I answered silently.
And more than one!
Indeed, many problems. The first? I’d be spending the summer working with a doofus I’d been stupid enough to kiss a few times in the past. (Thank God he’d be confined to the greenhouse.) But I wasn’t even really thinking about that. I was thinking:
Sean Edwards is a tourist. Why did he get a summer job tending to another tourist’s garden? Tourists don’t work. This is a first in the history of Seashell Point. This is wrong!

Lily-Ann smirked.

And after a long look at her, it hit me.

“Oh,” I said out loud. I had to laugh. Sean must have Googled the Roth family—or maybe he even knew them. He did live in D.C. most of the year but wealthy families hung out with other wealthy families. Yup. One glimpse of Lily–Ann at some society ball…well, the thought of tending to her garden was too good to pass up. Classic horn dog. I had to hand it to the guy. Maybe he was cleverer than I thought.

“Oh, what?” she asked.

“Oh, well,” I said. “I’m not sure of his gardening skills, but he’s okay.”

She drew closer. “You know him?”

I knew my face was bright red. I began to perspire. “I made out with him once,” I blurted in as hushed a voice as possible.

“You
did
?” She grabbed my arm and giggled. “Oh, my God.”

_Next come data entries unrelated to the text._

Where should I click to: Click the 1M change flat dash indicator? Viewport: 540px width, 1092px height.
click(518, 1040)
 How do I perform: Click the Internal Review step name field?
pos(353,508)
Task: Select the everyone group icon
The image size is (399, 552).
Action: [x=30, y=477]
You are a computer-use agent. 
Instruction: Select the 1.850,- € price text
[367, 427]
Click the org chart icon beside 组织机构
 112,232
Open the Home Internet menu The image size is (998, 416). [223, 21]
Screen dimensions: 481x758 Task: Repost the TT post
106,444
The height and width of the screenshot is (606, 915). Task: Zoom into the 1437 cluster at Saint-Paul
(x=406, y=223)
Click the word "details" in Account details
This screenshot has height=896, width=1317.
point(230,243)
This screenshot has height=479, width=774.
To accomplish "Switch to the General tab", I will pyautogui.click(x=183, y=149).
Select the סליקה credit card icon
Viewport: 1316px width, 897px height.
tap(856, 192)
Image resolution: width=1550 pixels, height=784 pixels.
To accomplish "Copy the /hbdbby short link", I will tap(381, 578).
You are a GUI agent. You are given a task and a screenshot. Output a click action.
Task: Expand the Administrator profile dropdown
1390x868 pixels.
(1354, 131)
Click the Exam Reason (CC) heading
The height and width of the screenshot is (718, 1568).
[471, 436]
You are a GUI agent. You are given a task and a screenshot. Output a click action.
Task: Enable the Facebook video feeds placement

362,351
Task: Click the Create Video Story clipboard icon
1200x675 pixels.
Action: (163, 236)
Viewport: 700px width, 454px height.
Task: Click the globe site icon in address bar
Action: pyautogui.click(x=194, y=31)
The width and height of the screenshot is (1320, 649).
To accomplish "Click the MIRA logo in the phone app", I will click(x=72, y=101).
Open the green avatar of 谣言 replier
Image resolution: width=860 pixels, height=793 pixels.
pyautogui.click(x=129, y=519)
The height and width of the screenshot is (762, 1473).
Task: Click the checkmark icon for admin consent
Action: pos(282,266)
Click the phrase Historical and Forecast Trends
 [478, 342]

“What?” I asked nervously. “You just said he was cute.”

“Yeah, but you’re way hotter than he is cute.”

“Excuse me?”

Lily-Ann’s eyes twinkled. “You can do better, Megan Kim. You can do better.”

I laughed again. “Well…I…that’s…I don’t know. Nice of you to say?”

“I wouldn’t say it if I didn’t mean it,” she replied. “Look, what do you think would piss off my dad the most? Hooking up with the semi-cute gardener,
and
being best friends with my hot house cleaner, right? Which, judging by how cool you’ve treated me so far, seems in my best interest in terms of this town. Imagine it: my boy-toy and my new BFF in the same house for a whole summer.”

“Please tell me you’re kidding,” I muttered.

“Of course. No. Yes. A combination.”

My God.
This girl truly
was
insane. But in kind of a good way. She certainly wasn’t like any of the other self-obsessed, phony tourists I’ve known. Plus, now that I thought about it, she was straightforward—very different from Miles and Jade, at least lately. Those two had been acting beyond weird for the past year, and I knew they thought I didn’t notice.

My mood swelled, and I couldn’t help but think somewhere deep inside:
If I play Lily-Ann’s BFF and Sean plays her boy-toy, there’s no chance that Miles will hook up with her.

And I knew just when to put that plan into action.

“So what do you say?” Lily-Ann asked. “Ready to help your boss out?”

I nodded. “You know, a really good friend of mine is planning a party because she has her house to herself. Do you want to come?”